One marketing organization I've watched do this well started with their product launch announcement workflow: high pain, medium complexity, cutting across every dimension from brand compliance to regional adaptation. Within eight weeks, that single workflow was running through the full compound: infrastructure feeding the approval screens, the team governing their own rules, human overrides feeding back into the system's judgment about their context. By their fourth workflow, they were onboarding new campaign types in days instead of months.
Then they expand. Each new workflow inherits what the previous one taught the system. The infrastructure gets richer because the experience surfaces real usage data. The coordination norms propagate because people helped build the thing they're adopting. Organizational capability compounds instead of plateauing.
It's slow at the start. By month six, it's faster than any alternative I've seen.
Where you're stuck
If you're sensing a plateau, the interaction patterns point to the breakdown.
Strong infrastructure, low adoption: coordination problem. The system works, but it doesn't reflect how the team operates. Involve the team in defining the workflows and governance. Better onboarding won't fix a system that was designed without the people who need to use it.
High adoption, declining output quality: experience problem. People are using the system, but the oversight surfaces aren't supporting good judgment. Redesign the decision interfaces so reviewers get the context to make real calls.
Strong team alignment, shallow results: infrastructure problem. Everyone's on board, but the underlying data and feedback loops aren't there. Strengthen what sits behind the surfaces people are already using.
Most organizations have at least two of these happening simultaneously. The diagnostic value is seeing which interaction is doing the most damage.
What this means for your career
The roles that matter in enterprise AI over the next few years will be the ones that work across all three dimensions. The content strategist who understands infrastructure architecture well enough to specify what the system needs. The product designer who can facilitate governance conversations with marketing teams.
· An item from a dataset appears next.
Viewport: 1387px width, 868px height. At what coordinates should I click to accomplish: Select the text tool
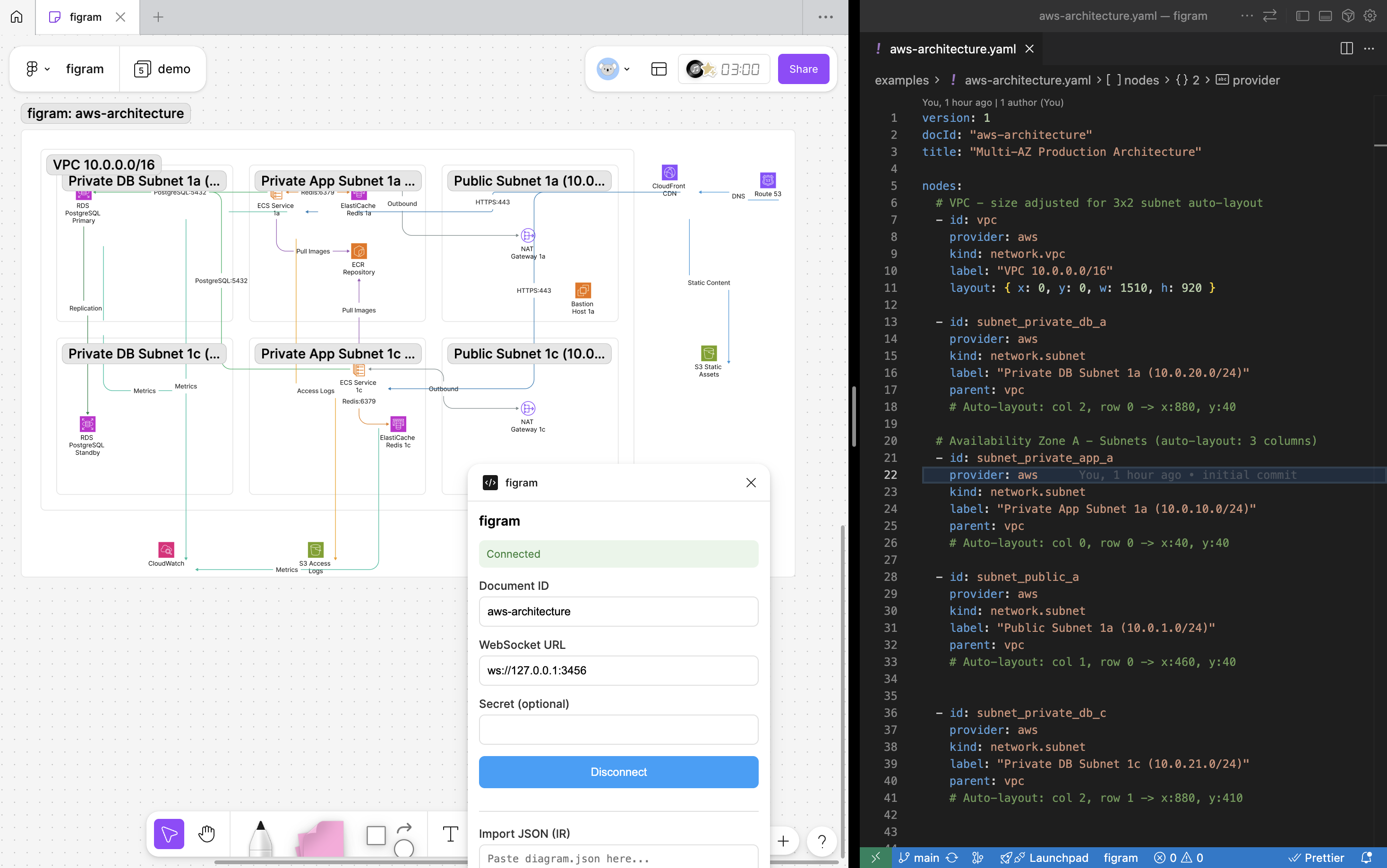coord(451,834)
The engineering leader who builds for organizational learning.
The specialist who goes deep on one dimension and ignores the other two will keep producing work that's excellent in isolation and stuck in practice. That was a viable career posture when the problems were separable. They aren't anymore.
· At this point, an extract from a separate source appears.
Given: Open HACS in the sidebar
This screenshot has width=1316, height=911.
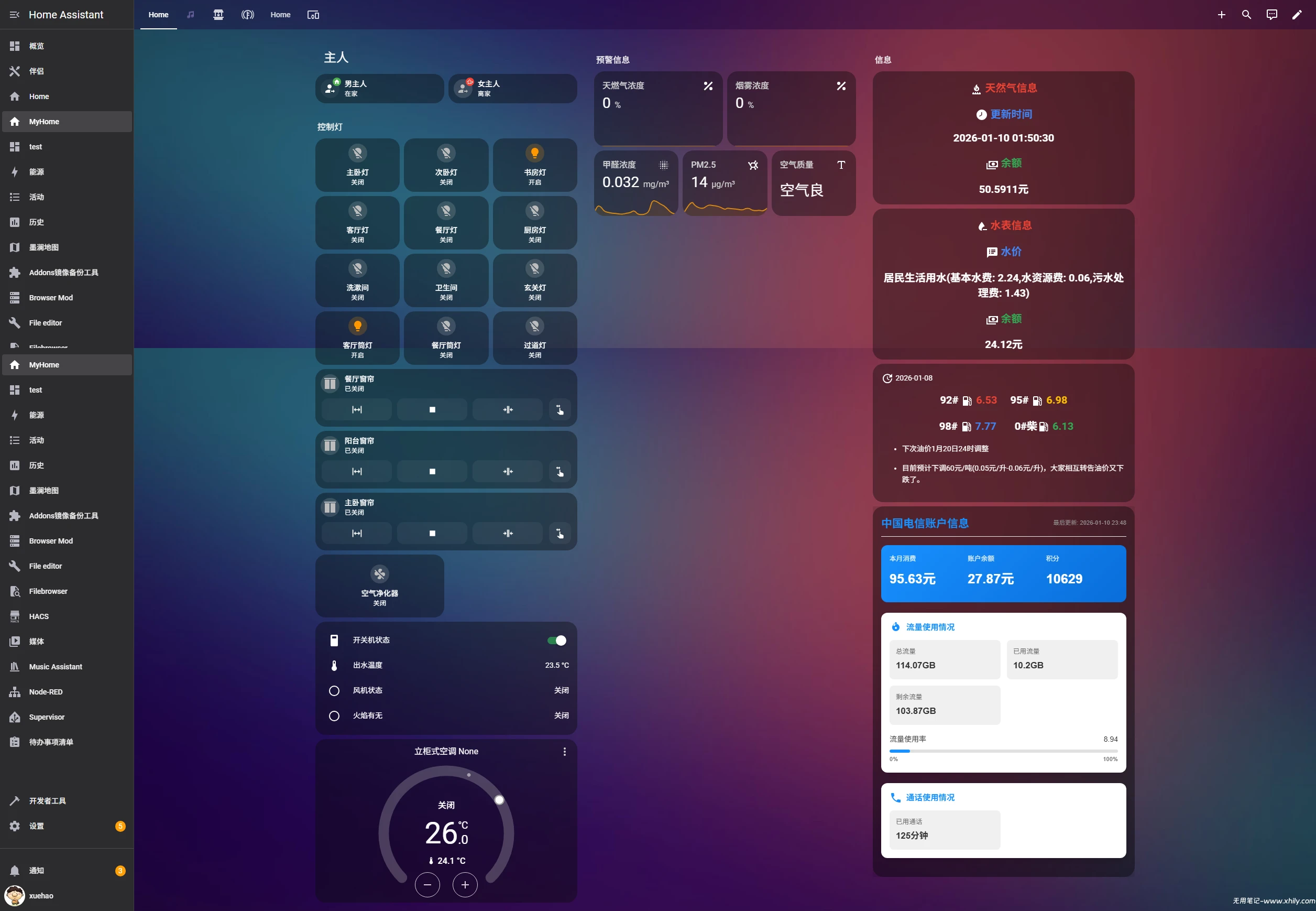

If you're the person in your organization who already sees these connections, the move is to make them visible. Name the compound. Show the team where one dimension is degrading the other two. That diagnostic capability is rare, and becoming more valuable by the quarter.
The pattern underneath
This compound isn't new to AI. Cloud migration had the same shape: companies that sequenced infrastructure, then UX, then change management spent years stuck in "lift and shift." The ones that redesigned workflows around cloud-native capabilities from the start, even if the first iteration was rough, moved faster. Enterprise AI is the current version of that pattern, moving faster than previous transitions, which means the compound hits sooner.
If your organization is stuck, you probably picked the right tool and the right team. The problem is that you're solving one dimension while the other two quietly erode your progress. Name the three. See the compound. Work on them together.
This piece draws on three earlier articles: "From Content Generation to Content Operating System," "Building for the Agent Experience Gap," and "AI Productivity Has a Multiplayer Problem." Each explores one dimension of the compound described here.